Directions for this task >> Starting at the line with "Viewport: 1288px width, 944px height.", retype each line exactly up to and including the final line of the records below.

Data to use >>
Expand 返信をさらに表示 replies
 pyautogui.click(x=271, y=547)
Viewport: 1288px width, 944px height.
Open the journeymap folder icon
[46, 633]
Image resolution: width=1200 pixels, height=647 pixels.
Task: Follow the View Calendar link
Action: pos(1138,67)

Solution to this task >>
Viewport: 1288px width, 944px height.
Open the journeymap folder icon
[46, 633]
Image resolution: width=1200 pixels, height=647 pixels.
Task: Follow the View Calendar link
Action: pos(1138,67)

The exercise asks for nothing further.